KEYNOTE 4: computerized adaptive testing and English for specific purposes
Yukie Koyama, Nagoya Institute of Technology
Abstract: Computerized Adaptive Testing (CAT) in the language learning field has a history of approximately 30 years now, while many different kinds of CAT developments for the second language (L2) assessment have been reported (Chalhoub-Deville, 2001). In the meantime, English for Specific Purposes (ESP) has also attracted attention as an efficient way of L2 learning and teaching, so with this point in mind, this speech introduces a method of CAT development which utilizes ESP corpus analysis for item writing in order to ensure content validity.
Despite significant progress in CAT, and its advantages widely known by the members of testing and language learning professionals, CAT developments for L2, in most cases, have been conducted by large test developers such as Educational Testing Service (ETS) and University of Cambridge Local Examinations Syndicate (UCLES). This is because, for a small institute or a class-room unit, the process of CAT development seems more complicated and needs more time and expertise than they can deal with (Dunkel, 1997).
In order to give a clue to solve these problems, this speech introduces a small-scale in-house Computerized Adaptive Test, which should be manageable for ordinary class-room teachers. Using this method, one can construct an ESP adaptive test with clear purposes of the institute or of the course if appropriate corpora of the genre are compiled or selected to be analyzed. This kind of small-scale adaptive test gives specific information of the learners’ ability and, thus, possibly contributes to clarify ESP curriculum contents. Based on its implementation, some limitations and future implications of the test are also discussed.
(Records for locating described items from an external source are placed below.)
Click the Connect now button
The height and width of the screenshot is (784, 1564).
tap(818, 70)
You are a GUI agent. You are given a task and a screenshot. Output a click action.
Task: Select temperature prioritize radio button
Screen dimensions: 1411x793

Bio: Yukie Koyama is a Professor Emeritus of Nagoya Institute of Technology. Since she had been teaching at two engineering universities for eighteen years, English for Specific Purposes, especially for engineering students, is her main research interest. Her other interests include language testing including CAT development, corpus linguistics and its application, and intercultural understanding through language classes. She has developed computerized adaptive vocabulary tests based on corpus analysis for engineering students several times.